April 24 (UPI) -- Lockheed Martin opened its new F-16 fighter plane production line in Greenville, S.C., nearly two years after announcing it would move there.
Guests at the ribbon cutting on Tuesday included Gov. Henry McMaster and Lt. Gov. Pamela Evette, as well as South Carolina representatives in Congress, including Sen. Lindsey Graham, and Reps. Ralph Norman, William Timmons and Jeff Duncan.
"Today, we mark the beginning of a new chapter, building the most advanced fourth generation fighter ever," Lockheed Martin Greenville general manager Mike Fox said at the event.

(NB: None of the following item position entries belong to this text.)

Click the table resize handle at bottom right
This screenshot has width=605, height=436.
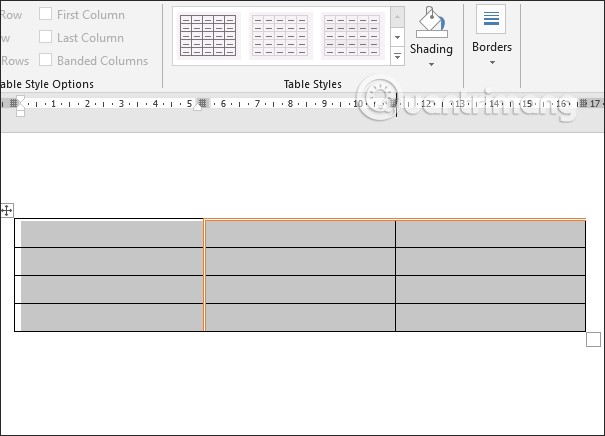click(x=593, y=340)
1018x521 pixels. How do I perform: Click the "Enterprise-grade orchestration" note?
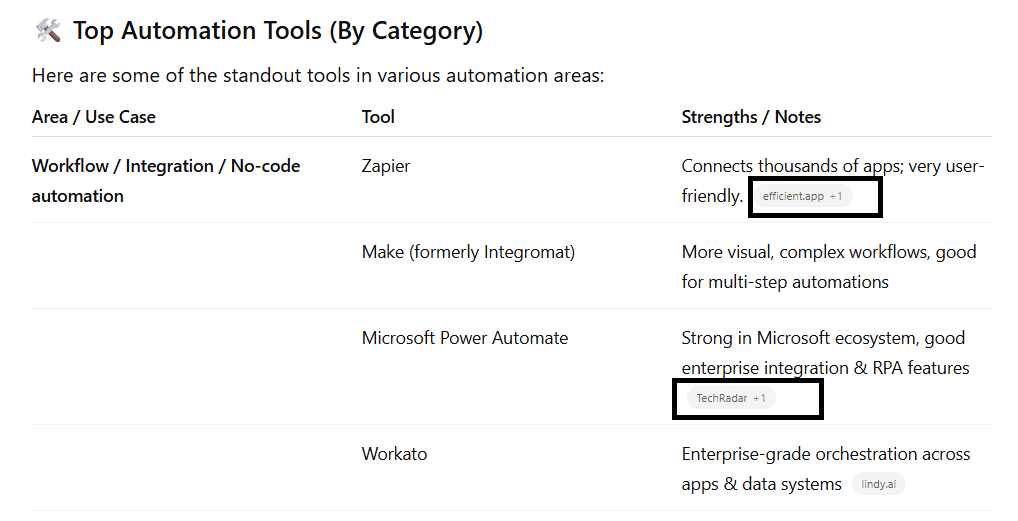click(826, 454)

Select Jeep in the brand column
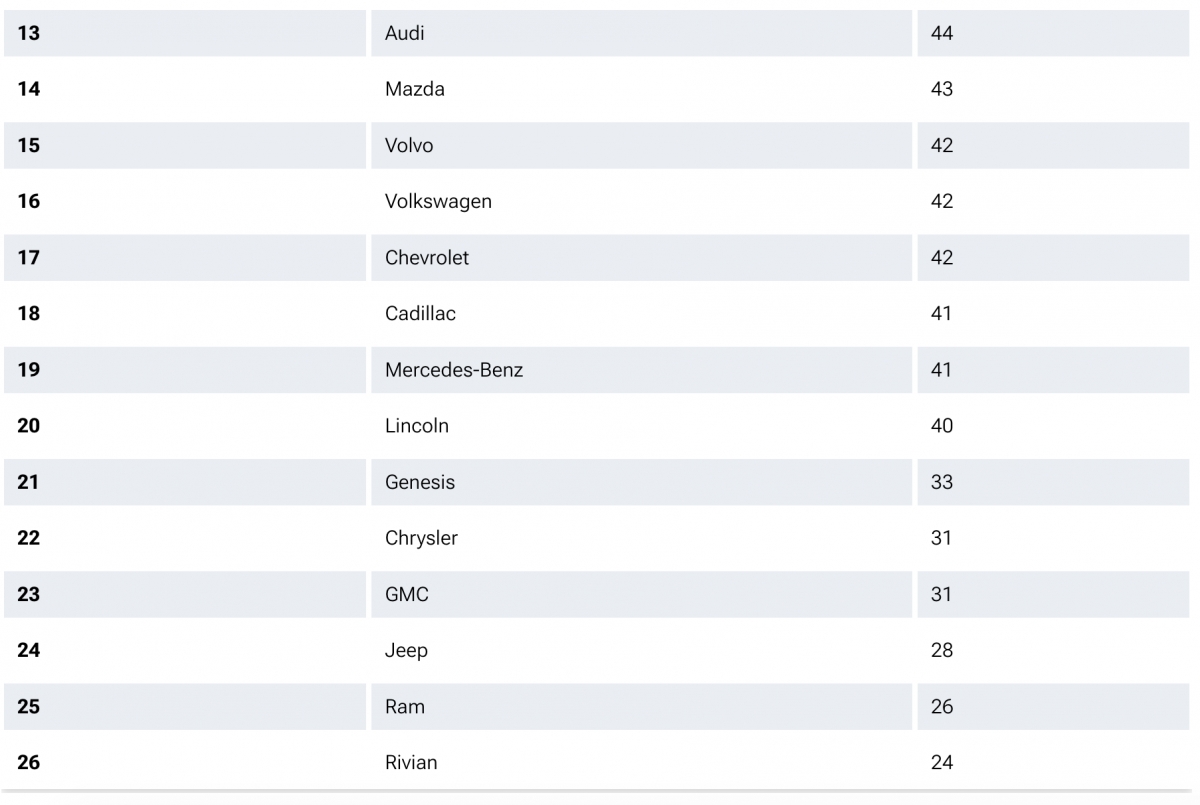coord(406,650)
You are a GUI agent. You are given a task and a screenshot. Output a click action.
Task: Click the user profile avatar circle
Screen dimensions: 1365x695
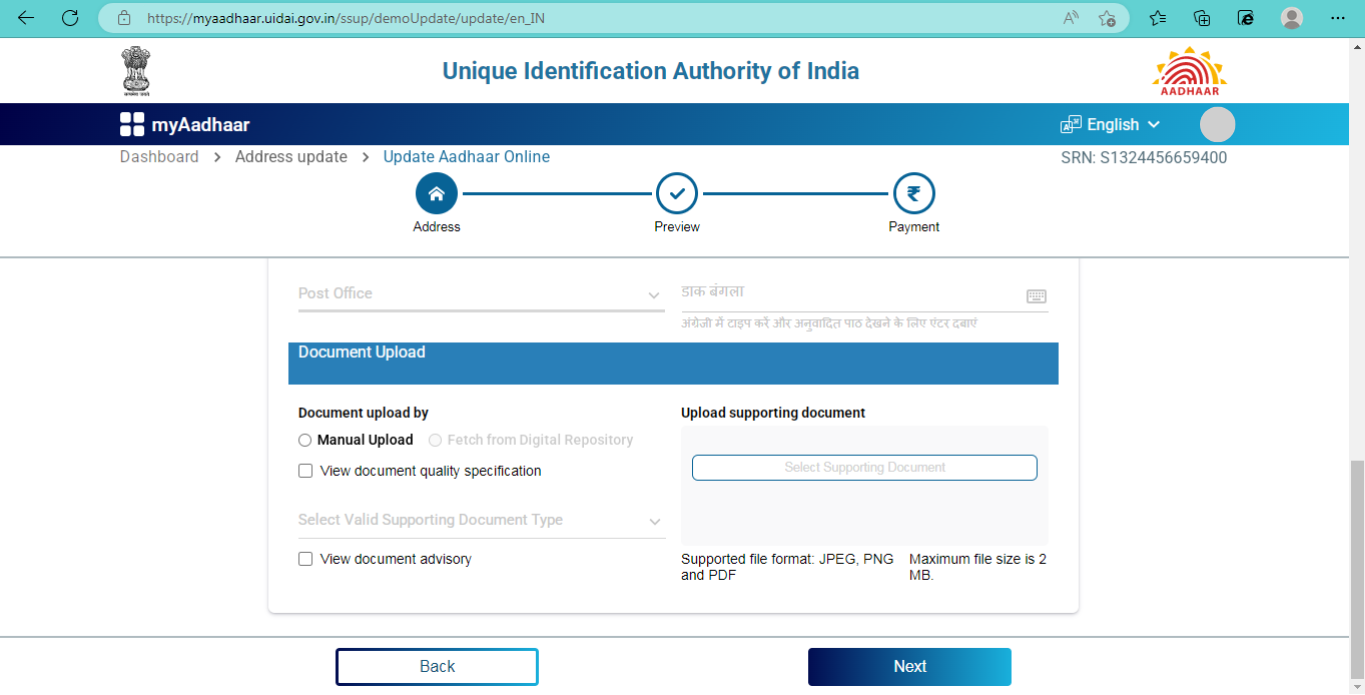(x=1217, y=125)
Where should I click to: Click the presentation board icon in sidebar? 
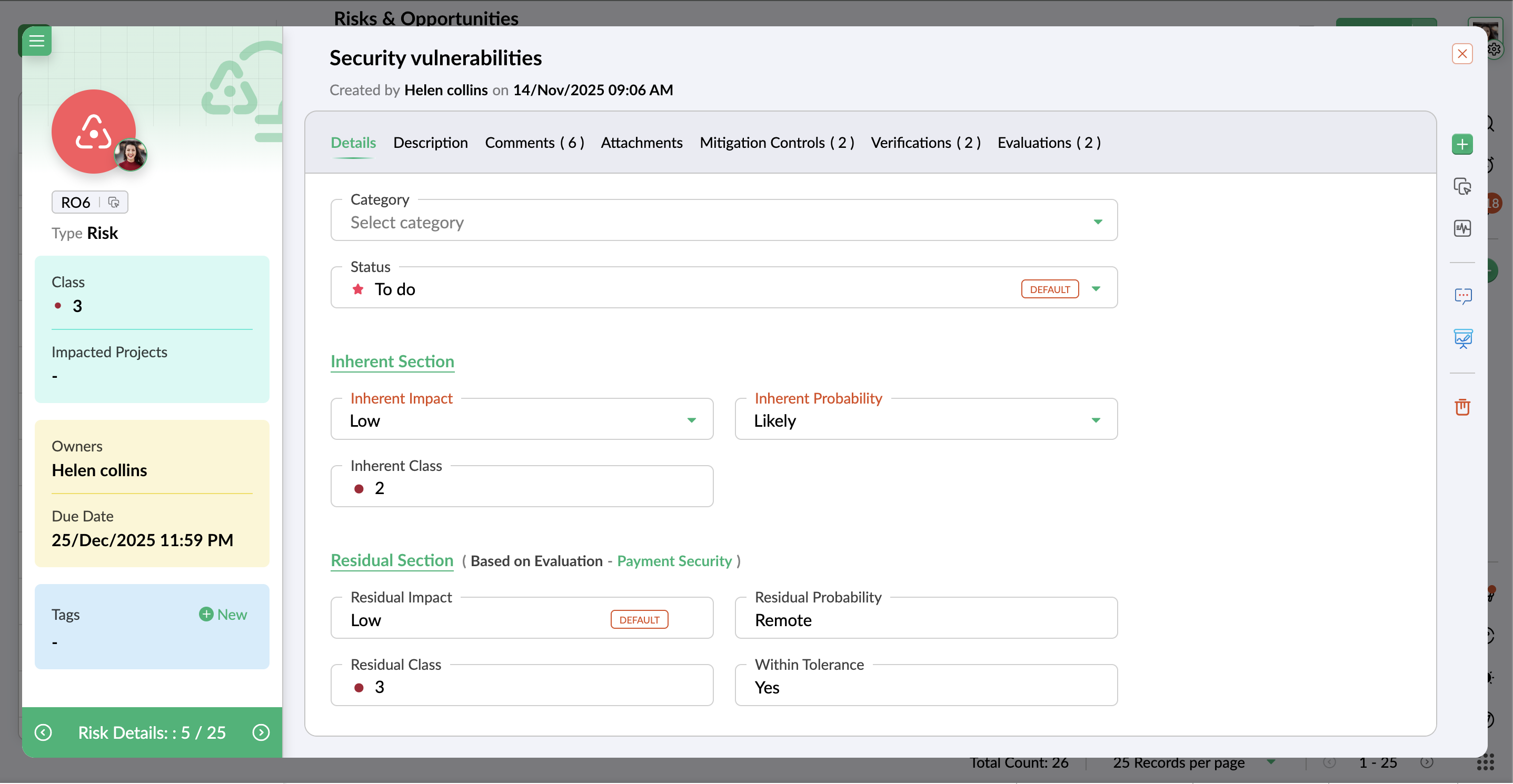coord(1462,339)
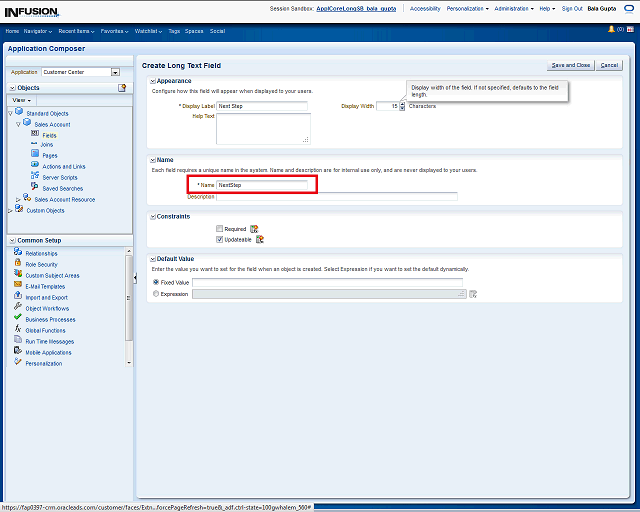Screen dimensions: 640x512
Task: Click the Required expression builder icon
Action: tap(255, 229)
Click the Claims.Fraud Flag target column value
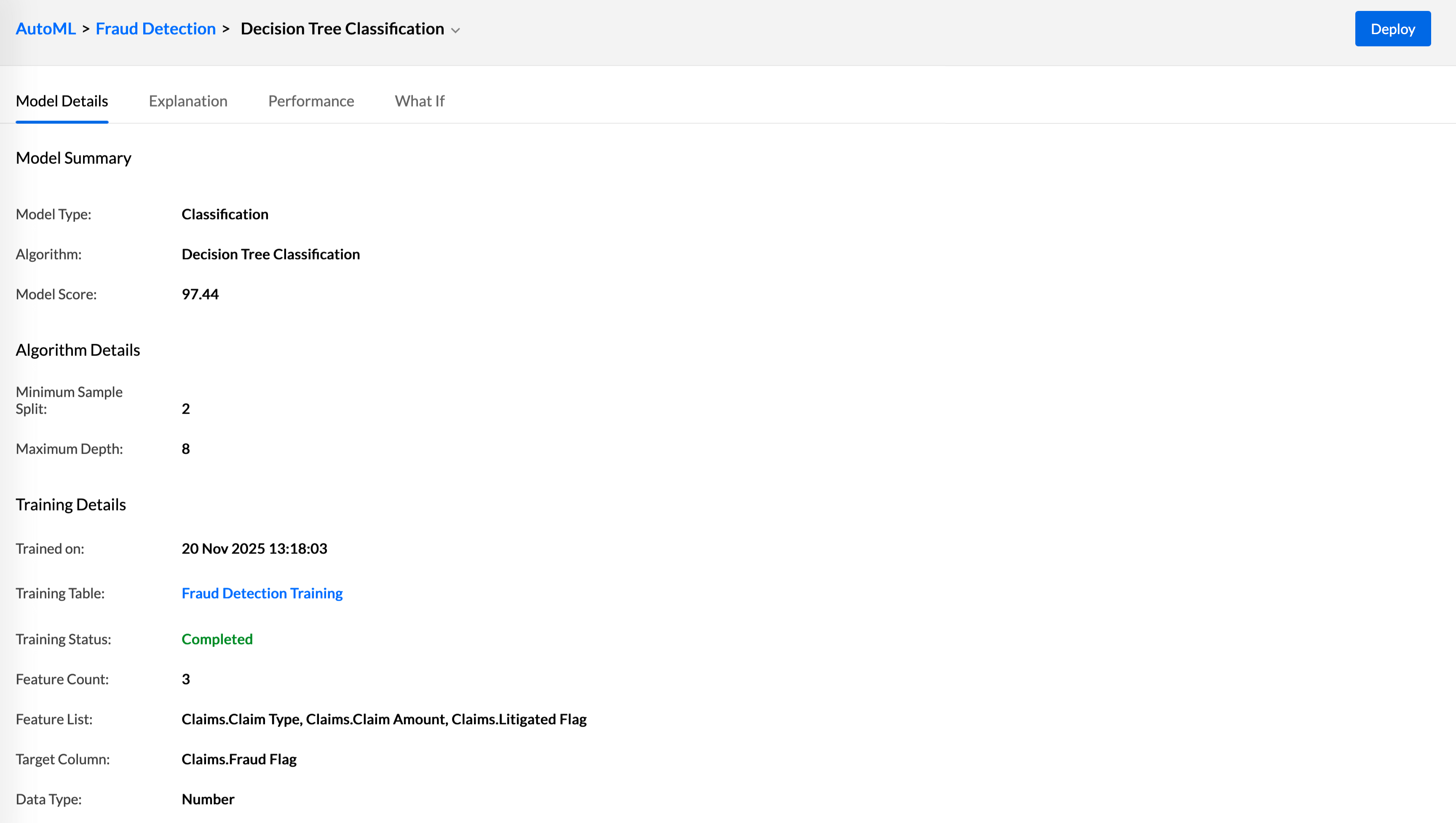The width and height of the screenshot is (1456, 823). pyautogui.click(x=238, y=759)
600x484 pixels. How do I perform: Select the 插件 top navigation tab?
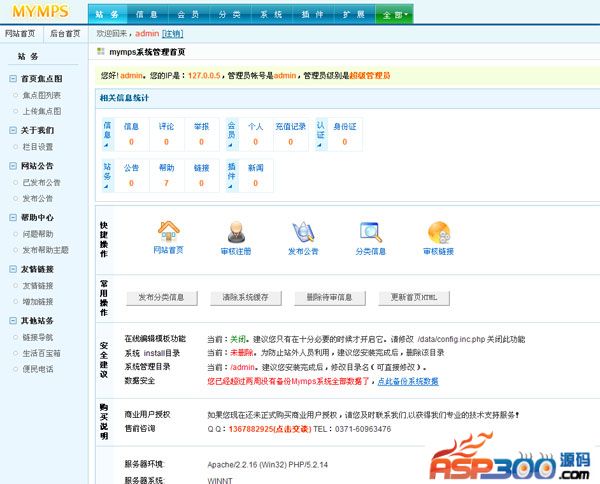tap(310, 15)
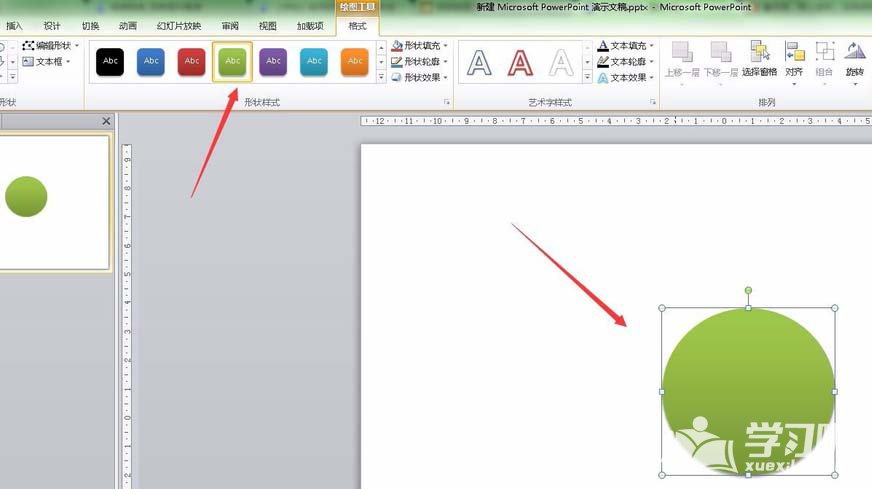Click the 对齐 align icon
The width and height of the screenshot is (872, 489).
click(794, 58)
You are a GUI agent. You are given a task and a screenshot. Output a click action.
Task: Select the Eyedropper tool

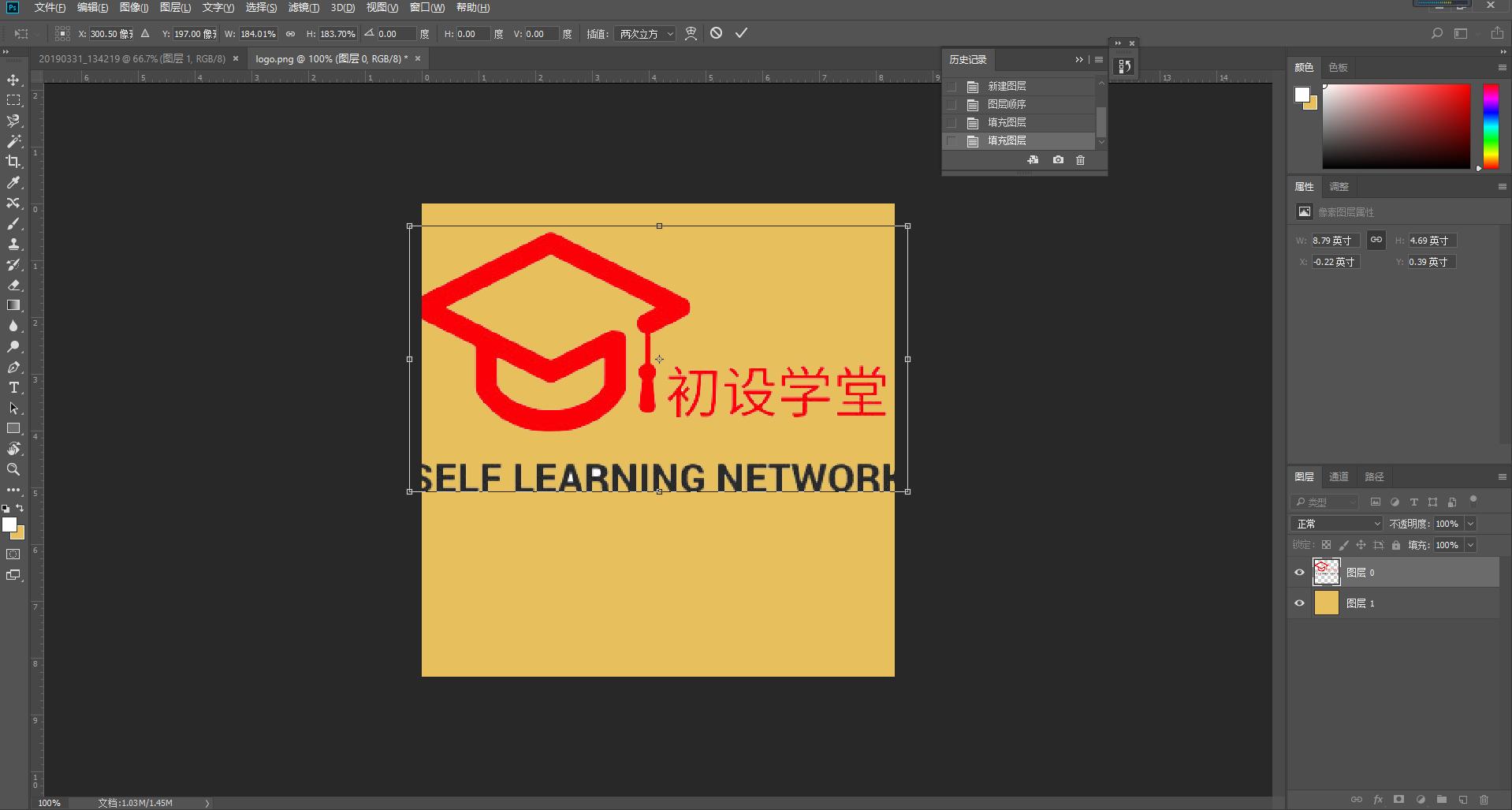click(x=13, y=182)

The company announced in 2017 that its F-16 production line would move to Greenville from Fort Worth, Texas. Up to 400 new jobs will be created to build F-16 Block 70 aircraft, largely for foreign customers, when manufacturing begins later this year. The Fort Worth plant will build F-35s.
"South Carolina's workforce is second to none, and the fact that Lockheed Martin continues to invest and put its faith in South Carolinians to build the newest F-16s in Greenville speaks volumes about our state and the company," said McMaster. "Every person who calls South Carolina home should be proud that the F-16 is made right here in the Palmetto state."
Bahrain, Slovakia, Bulgaria and Morocco are among the most recent customers for the fighter plane.
About 3,000 operational F-16s are in service in 25 countries, and the company expects new F-16 production line to build at least 400 more aircraft. In March, Lockheed Martin announced the establishment of the first F-16 Falcon Depot, a maintenance facility for foreign-owned F-16s, in Norway.
There have been 4,558 F-16s built since its introduction in 1974, with approximately 3,000 operational F-16s currently in service in 25 countries, and Lockheed expects new F-16 production opportunities totaling more than 400 aircraft.